Das Problem ist nur, dass das ein bisschen kurz gedacht ist. Wenn es eben (und das ist so) schwierig ist, einen Krippenplatz für kleine Kinder zu bekommen, dann bleiben Frauen häufiger zu Hause (weil es gesellschaftlich bedingt eben meist die Frauen sind, denen diese Aufgabe zufällt). Und wenn (siehe oben) es in vielen Berufen gang und gäbe ist, dass Sitzungen auch abends stattfinden, dann wirft auch das ein Problem zum Beispiel mit der Kinderbetreuung auf. (Eine detaillierte Analyse dazu findet ihr übrigens hier.)

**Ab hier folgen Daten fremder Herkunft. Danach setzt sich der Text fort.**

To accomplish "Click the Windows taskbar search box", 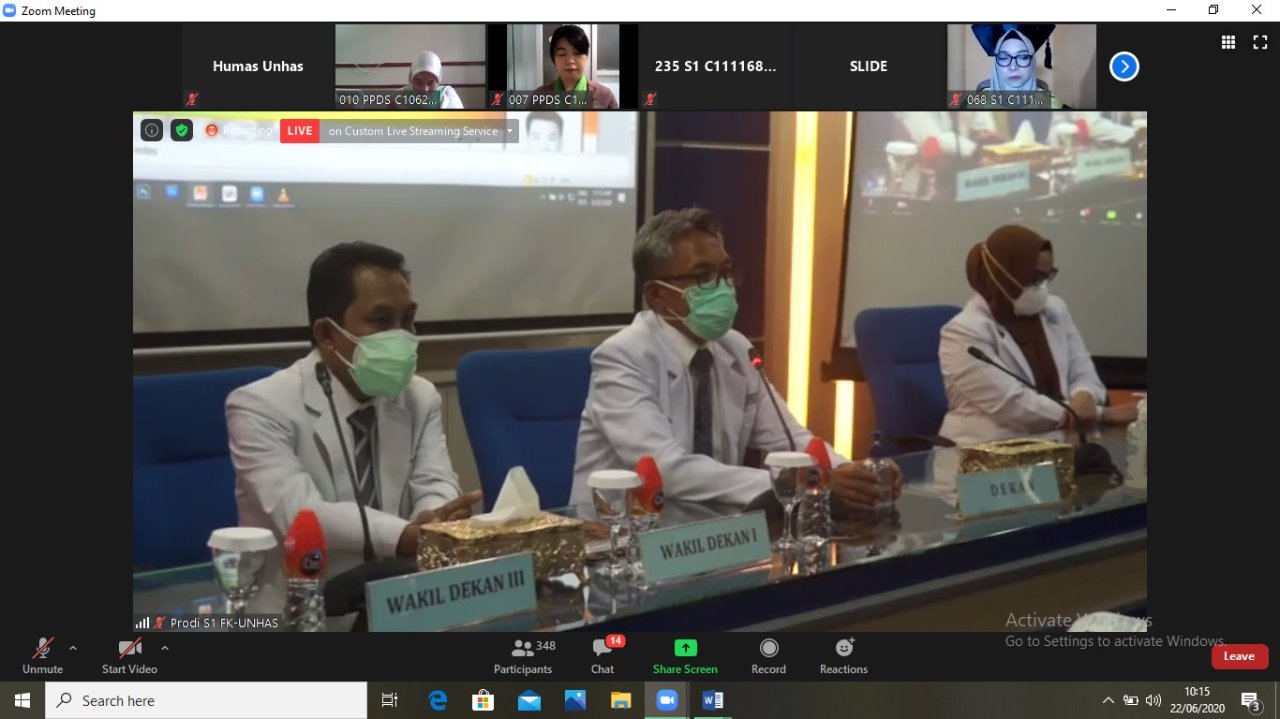I will tap(207, 701).
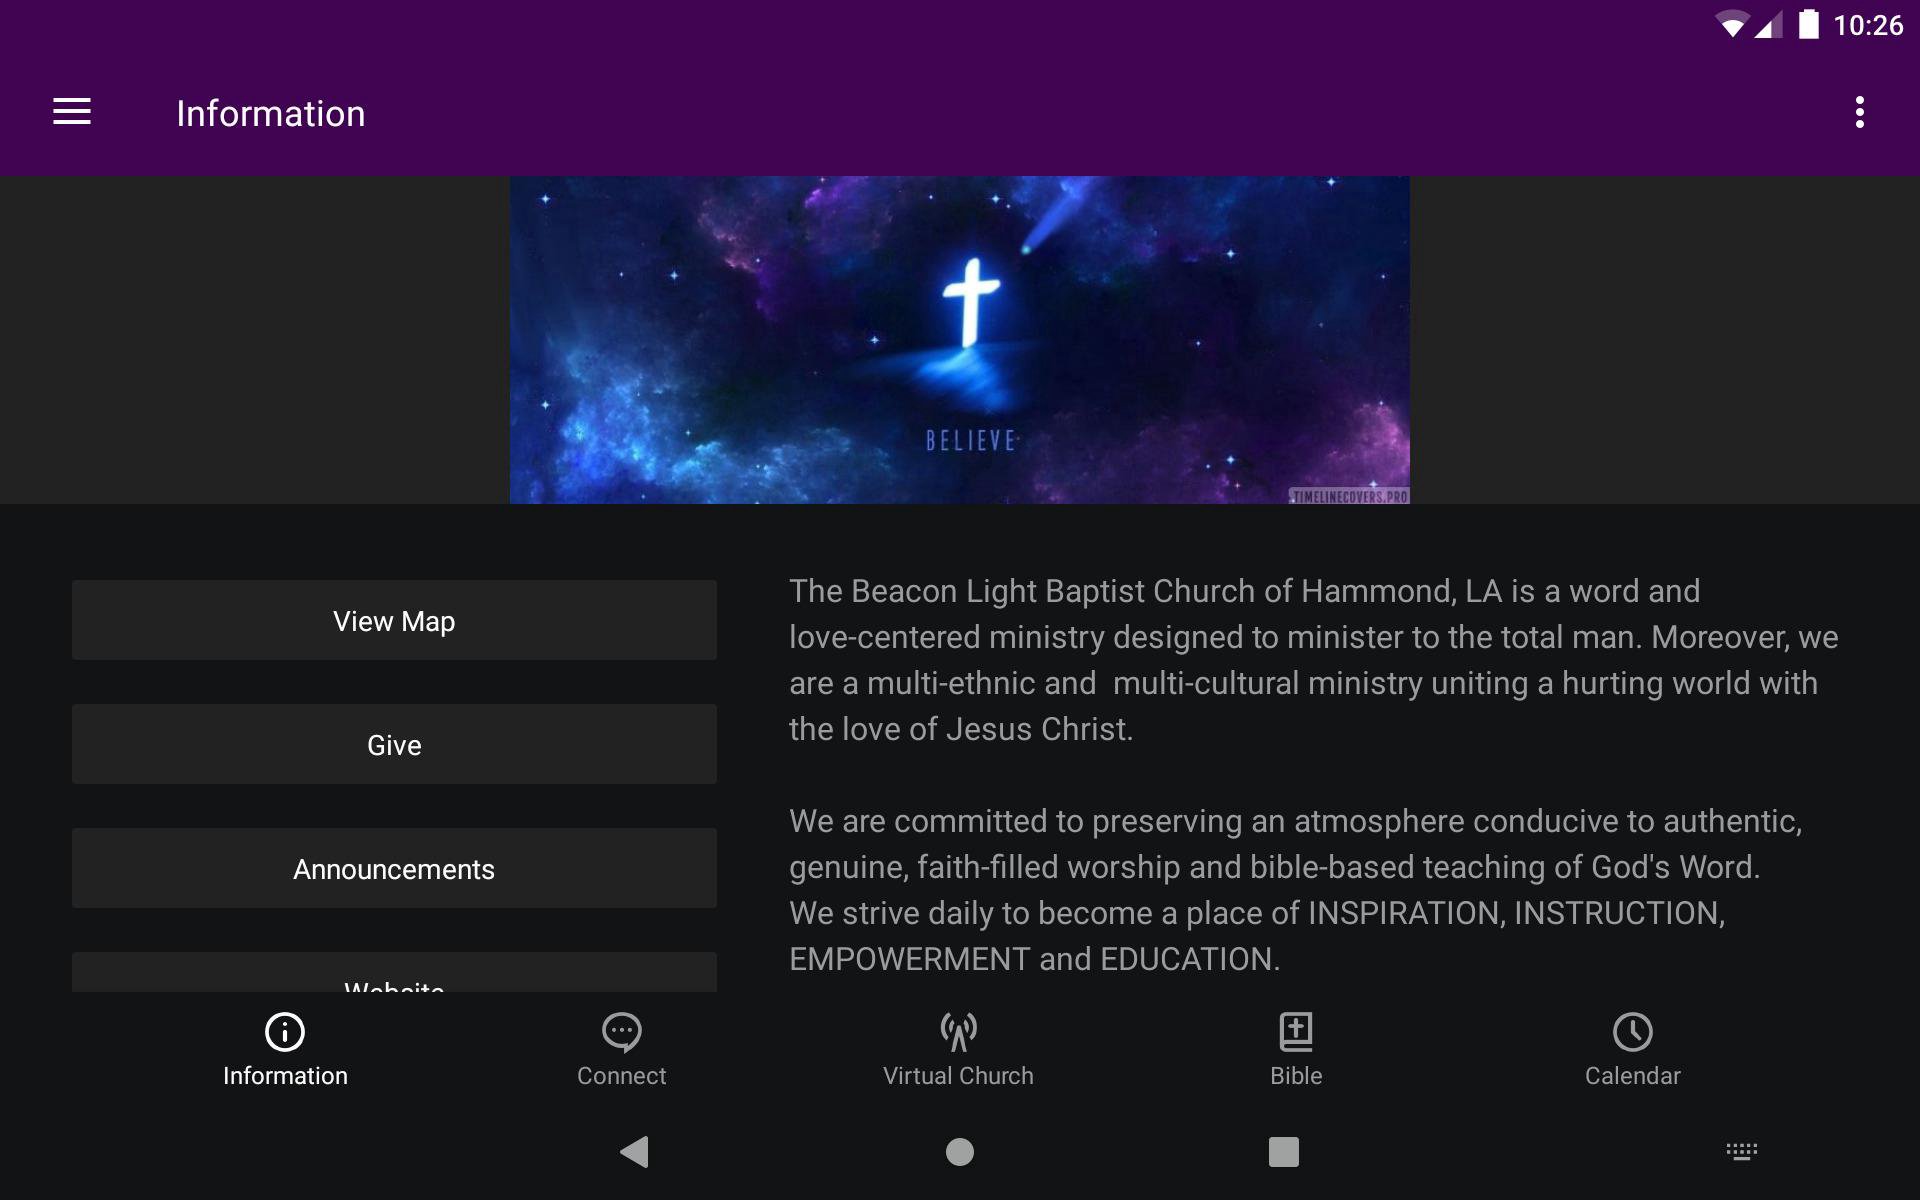Open the three-dot overflow menu
This screenshot has height=1200, width=1920.
click(1859, 112)
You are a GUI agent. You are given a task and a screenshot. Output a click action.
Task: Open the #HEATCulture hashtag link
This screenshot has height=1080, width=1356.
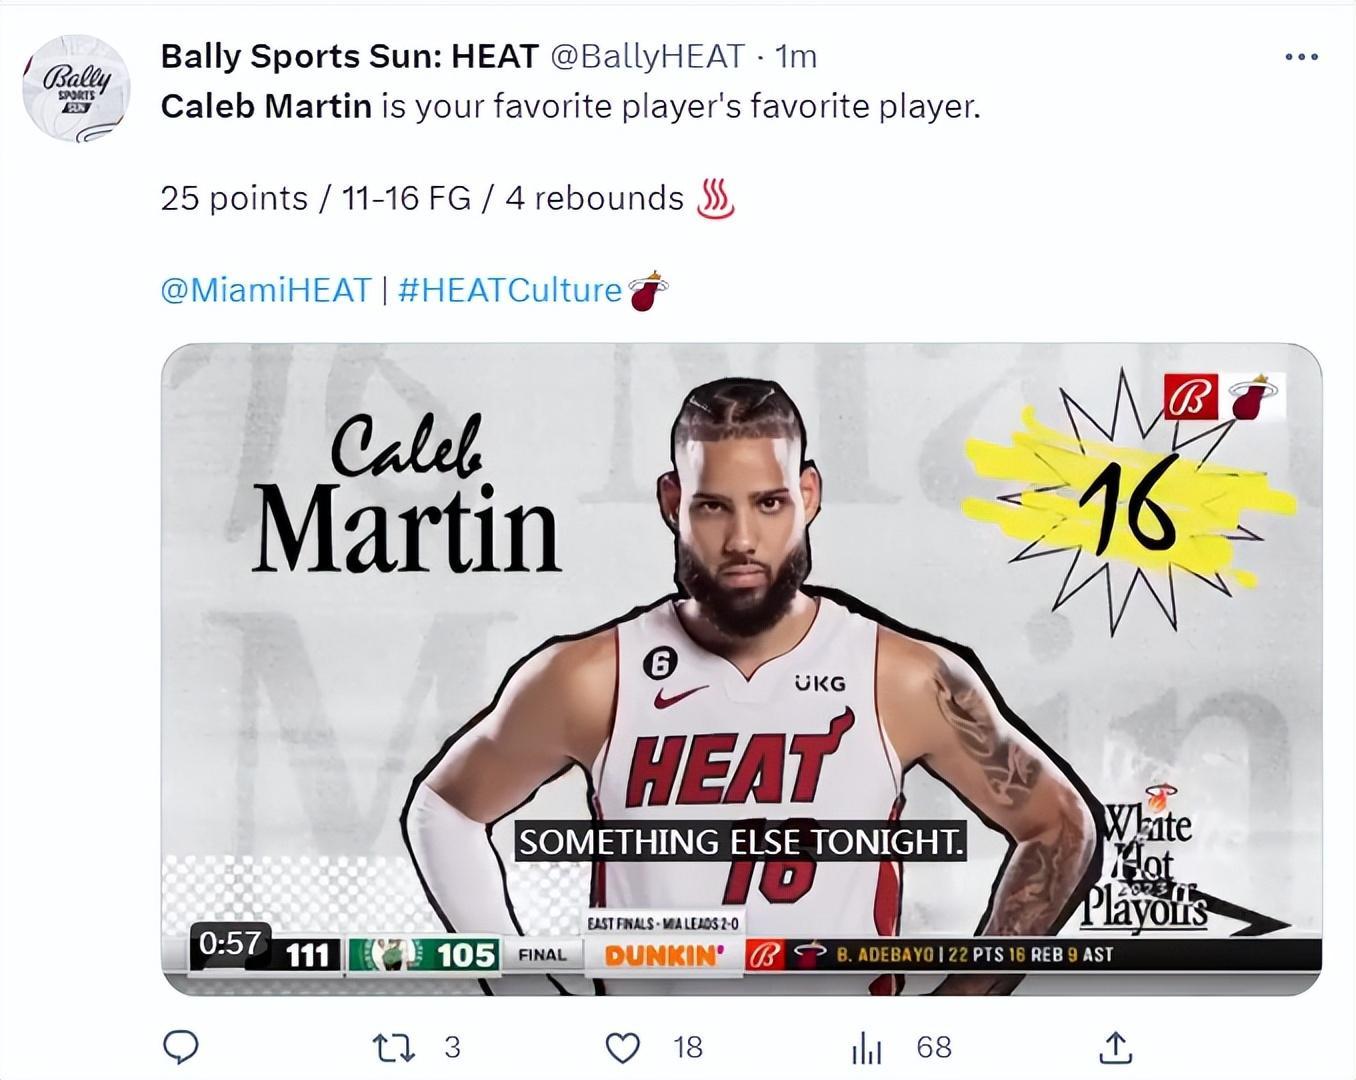(x=510, y=290)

Und schließlich ist es auch kein Zufall, dass genau die typische Frauenberufe schlechter bezahlt werden – dass das Zusammenschrauben von Autos inhärent wichtiger ist als das Pflegen von Kranken, wird ja hoffentlich keiner behaupten. Ein schönes Beispiel liefert der Beruf der Programmiererin – als das noch eher eine Frauendomäne war, war der Beruf weniger angesehen und schlechter bezahlt. Mit dem Beruf “Sekretärin” war es meines Wissens genau umgekehrt. Typische Frauenberufe werden schlechter bezahlt, weil es Frauenberufe sind.
“Aber Frauen werden doch gar nicht benachteiligt.”
Ja, es gibt tatsächlich Leute, die die Benachteiligung von Frauen nicht wahrnehmen (wollen?). Für die hier ein paar sehr willkürliche Links, einfach das, was mir in den letzten Wochen im Gedächtnis geblieben ist, so dass ich es ohne jede Mühe zusammenstellen konnte, ohne Anspruch darauf, dass es sich um die wichtigsten oder schlimmsten Fälle handelt.
Schauen wir erst mal auf andere Länder:
In Saudi-Arabien gibt es jetzt einen “girls council” – natürlich ohne Beteiligung von Frauen.
In Indien hat man mit dem Problem zu kämpfen, dass beim Holi-Fest Frauen oft sexuellen Übergriffen ausgesetzt sind. Die logische Konsequenz: Man sperrt die Frauen einfach ein. (Mehr “victim blaming geht wohl kaum…)
Aber das sind ja rückständige Länder, keine westlichen Demokratien, wo alles supi ist?
Frauen werden deutlich seltener als Autorinnen rezensiert, diskutiert usw., zumindest beim London Review of Books.
Frauen sind seltener Hauptcharaktere in Filmen, haben nur 1/3 aller Sprechrollen usw.
Wenn ein Mann aus Versehen seine Projektpartner mit dem Namen der Kollegin kontaktiert, passiert erstaunliches.
Und hier sehen wir das berühmte Bild, wie lauter Männer über die Gesundheit von Frauen entscheiden.
Dann wäre da noch dieser Fall von totalem Respekt für Frauen.
Oder die unheilige Allianz von Frauenfendlichkeit und Religion.
Und schließlich die vielen kleinen Dinge des Alltags.
Die Liste lässt sich natürlich beliebig fortsetzen…
Fazit
Tja, nachdem wir das mit den “Abers” hoffentlich geklärt haben, bleiben folgende Erkenntnisse:
- Nein, in unserer Gesellschaft (und auch sonst in der Welt) herrscht noch keine Gleichberechtigung, Menschen werden durch ihr Geschlecht benachteiligt (und ja, das trifft in einigen Aspekten auch Männer, siehe oben).
- Die Ursachen für die Ungleichbehandlung sind teilweise durchaus kompliziert und es ist nicht unbedingt offensichtlich, welche Effekte wie zusammenwirken.
Und deshalb gilt: Feminismus ist in unserer Gesellschaft schlicht eine Notwendigkeit – ohne den Blick darauf, wie unser Geschlecht unsere gesellschaftliche Rolle (mit-)bestimmt (und diesen Blick zu ermöglichen, ist die Aufgabe feministischer Forschung), können wir unsere Gesellschaft nicht verstehen, und ohne dieses Verständnis können wir die Verhältnisse auch nicht ändern (Feminismus als politische Bewegung).
Wenn Feminismus nicht so euer Thema ist oder in eurem Fokus steht – o.k., es muss sich ja auch nicht jede gegen den Walfang einsetzen. Engagiert euch für benachteiligte Männer, für die aktuell Hungernden in Afrika, oder für ein anderes Thema, das euch am Herzen liegt. Eure Zeit aber damit zu verbringen, diejenigen, die sich für die Gleichberechtigung von Frauen einsetzen, mit halbgaren Argumenten wie den hier aufgeführten unter Rechtfertigungsdruck zu setzen – das hilft am Ende wirklich genau niemandem.